# Darrel Reaches 10,000 Posts!



## jaypeecee (8 Jul 2020)

Hi @dw1305 

Darrel, if you reply to this thread, that will be your 10,000th post on UKAPS!

A big *Congratulations* from me! 

JPC


----------



## dean (8 Jul 2020)

Omg Does he every sleep 
Congratulations that’s an amazing achievement and shows just how committed he is 



Sent from my iPhone using Tapatalk


----------



## kilnakorr (8 Jul 2020)

Amazing.
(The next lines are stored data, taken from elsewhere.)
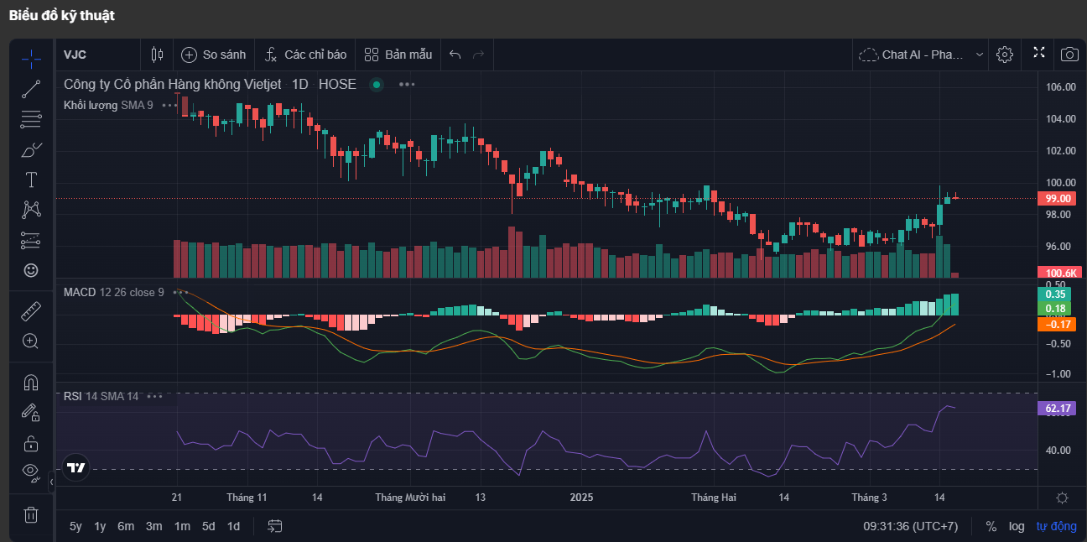The image size is (1087, 542).
Task: Expand the Chat AI layout dropdown
Action: pyautogui.click(x=979, y=55)
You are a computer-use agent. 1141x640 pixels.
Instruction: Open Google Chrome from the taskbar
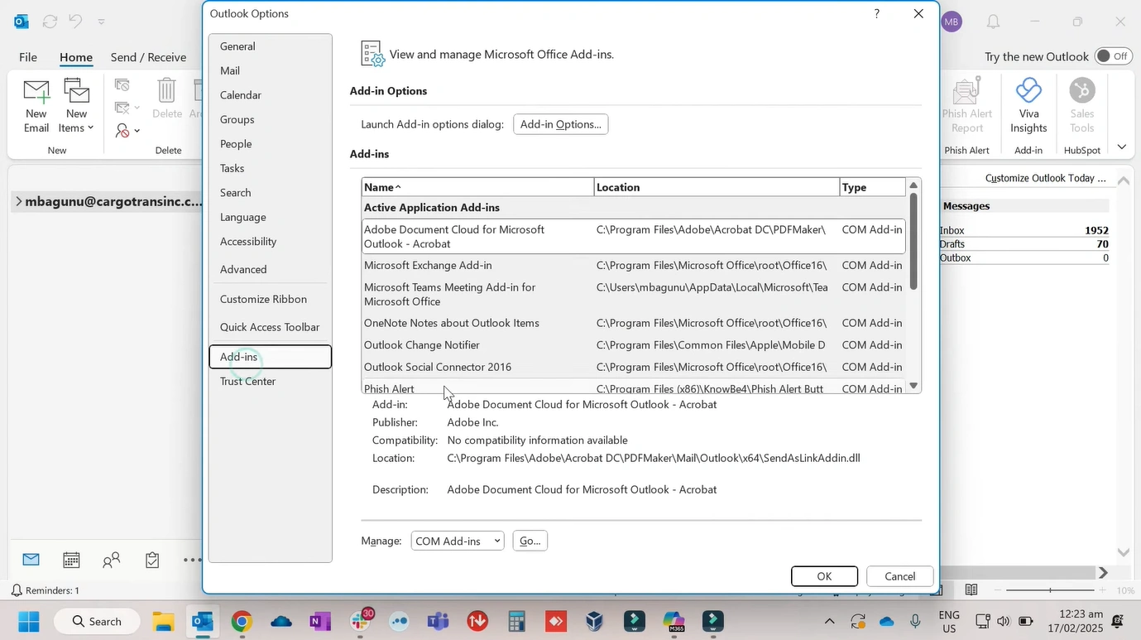point(242,621)
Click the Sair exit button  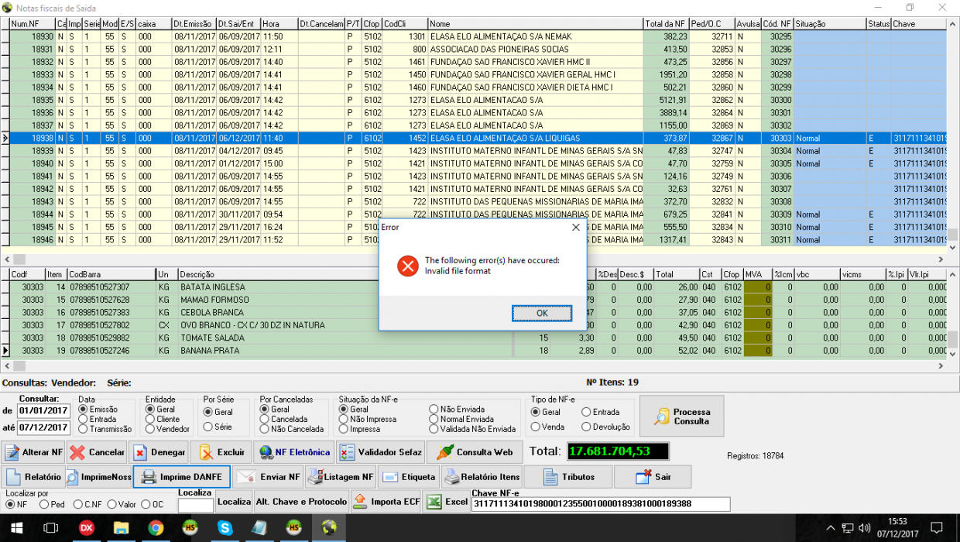pos(653,477)
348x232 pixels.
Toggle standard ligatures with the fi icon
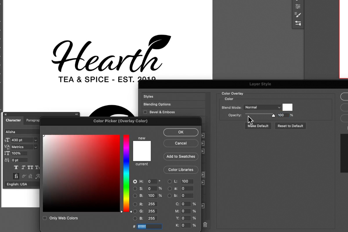(x=16, y=176)
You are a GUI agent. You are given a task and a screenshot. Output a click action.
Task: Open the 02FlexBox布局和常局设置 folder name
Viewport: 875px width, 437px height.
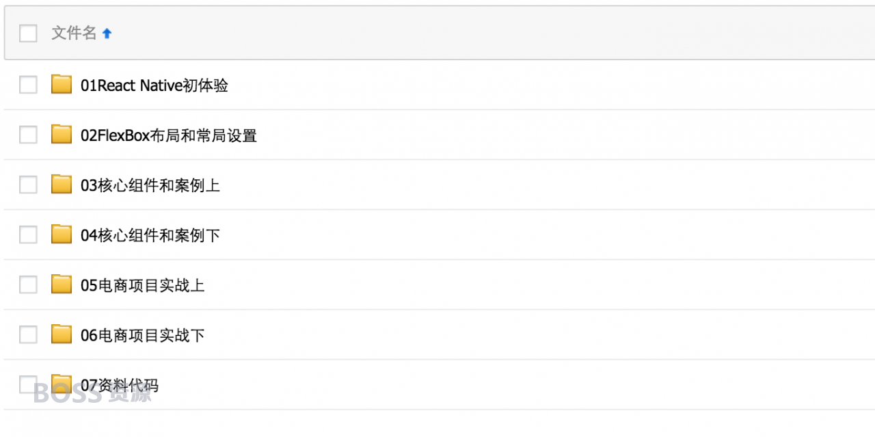pos(169,135)
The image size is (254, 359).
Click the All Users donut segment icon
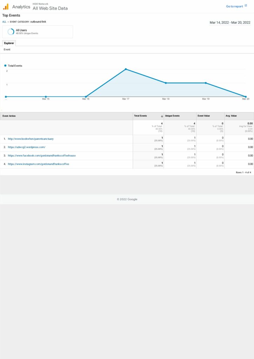(11, 32)
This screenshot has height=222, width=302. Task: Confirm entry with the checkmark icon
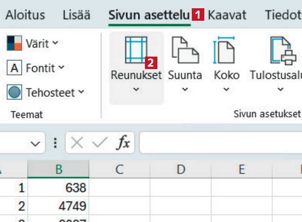[x=99, y=143]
All that knowlegde and help he has added to this forum and its members


----------



## dw1305 (8 Jul 2020)

Hi all, 
Thanks everybody, it hasn't really been 10,000 posts in 12 years, it has been the same five posts repeated 2000 times each. 
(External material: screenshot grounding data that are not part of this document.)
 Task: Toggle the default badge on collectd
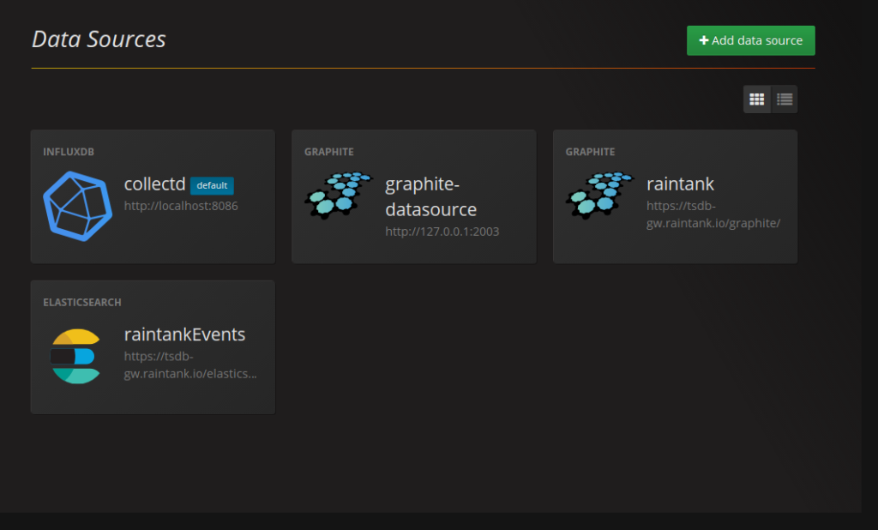point(212,185)

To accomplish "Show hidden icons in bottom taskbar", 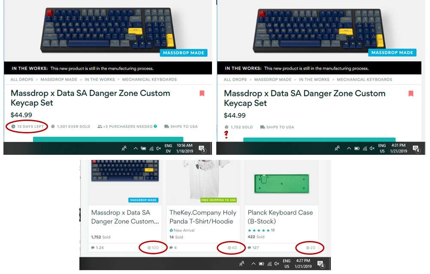I will [x=253, y=264].
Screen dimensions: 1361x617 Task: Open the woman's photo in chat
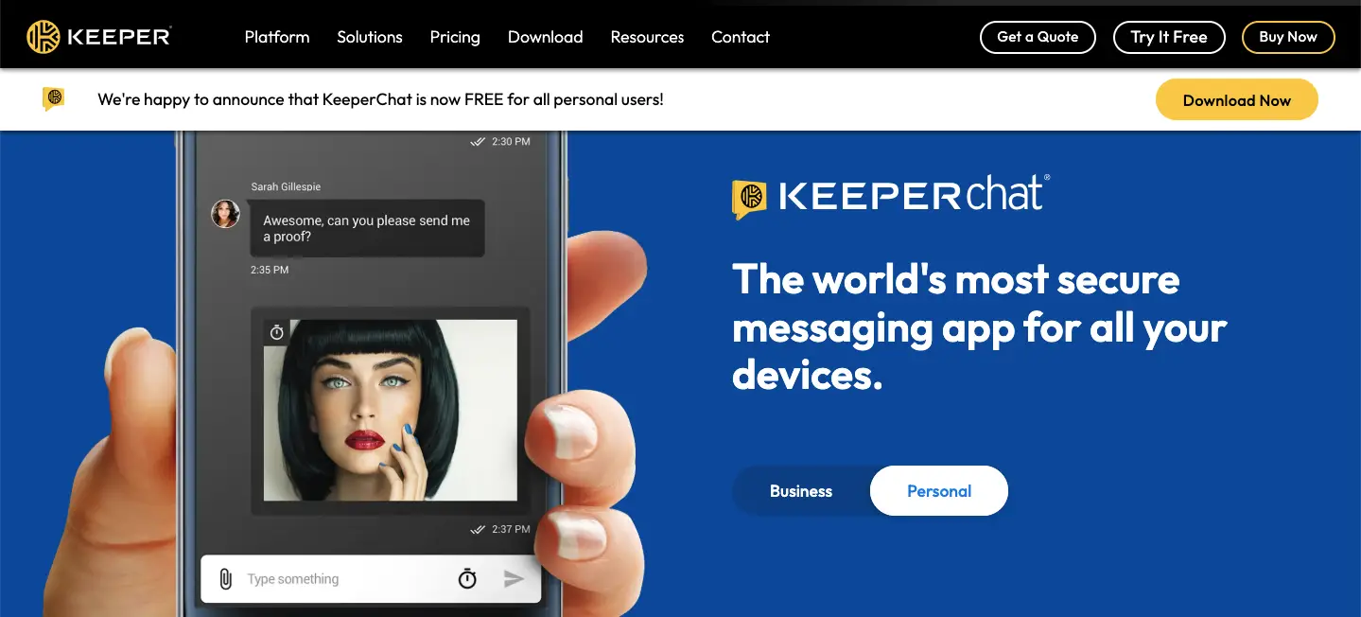(x=390, y=410)
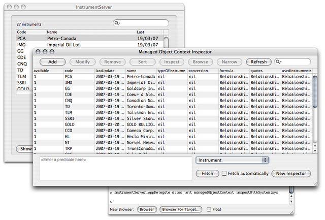Sort by the lastUpdate column header
This screenshot has width=325, height=220.
(109, 70)
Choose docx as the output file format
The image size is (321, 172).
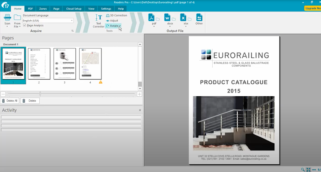click(168, 18)
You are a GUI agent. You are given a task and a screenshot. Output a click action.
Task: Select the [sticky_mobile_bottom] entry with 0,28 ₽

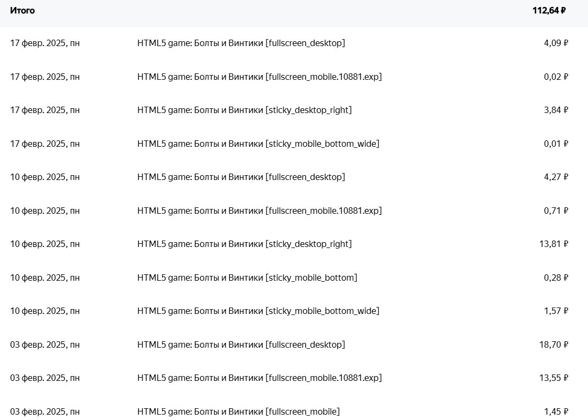click(247, 278)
I've learned a lot from the forum (its members really), and I think I was very lucky to have found it when I did. 

cheers Darrel


----------



## Jayefc1 (8 Jul 2020)

Congrats mate you are one of the ukaps heroes in my eyes always has a good answer and great in depth explanation with it thank you for all your help


----------



## Jayefc1 (8 Jul 2020)

@jaypeecee what an amazing gesture you have made to @dw1305 I'm sure we all appreciate you pointing this out thank you


----------



## Zeus. (8 Jul 2020)

But the same five posts have helped at least 2000 times each.

So the actual number of times you have help folks far exceeds 10,000 Post  Not quite sure what the 'R' is on one of your post but its well over '1'

Your an inspiration to us all and an ambassador of the hobby


----------



## DeepMetropolis (8 Jul 2020)

Congratulations @dw1305!

Thanks for all the help and inspiration you gave us..
Hope you're here to stay to reach the next milestone.. 

Verstuurd vanaf mijn SM-G920F met Tapatalk


----------



## jaypeecee (8 Jul 2020)

Hi @Jayefc1 


Jayefc1 said:


> @jaypeecee what an amazing gesture you have made to @dw1305 I'm sure we all appreciate you pointing this out thank you



I noticed a couple of weeks ago that Darrel (@dw1305) was getting very close to the 10,000 mark. I could hardly believe my eyes today when I noticed that Darrel was at 9,999 messages/posts. Couldn't miss the opportunity to thank him. But, rather than resort to PM, I felt that we'd all like to thank him for what he has given us.

JPC


----------



## SRP3006 (8 Jul 2020)

Before I joined UKAPS I lurked for a bit  and posts from @dw1305 popped up and helped me all the time, and since I joined I am still reading old posts and new posts that help many people.


----------



## Geoffrey Rea (8 Jul 2020)

Cheers for putting up with us all @dw1305 😂 

Like the others, really appreciate how long you’ve been on UKAPS helping and educating.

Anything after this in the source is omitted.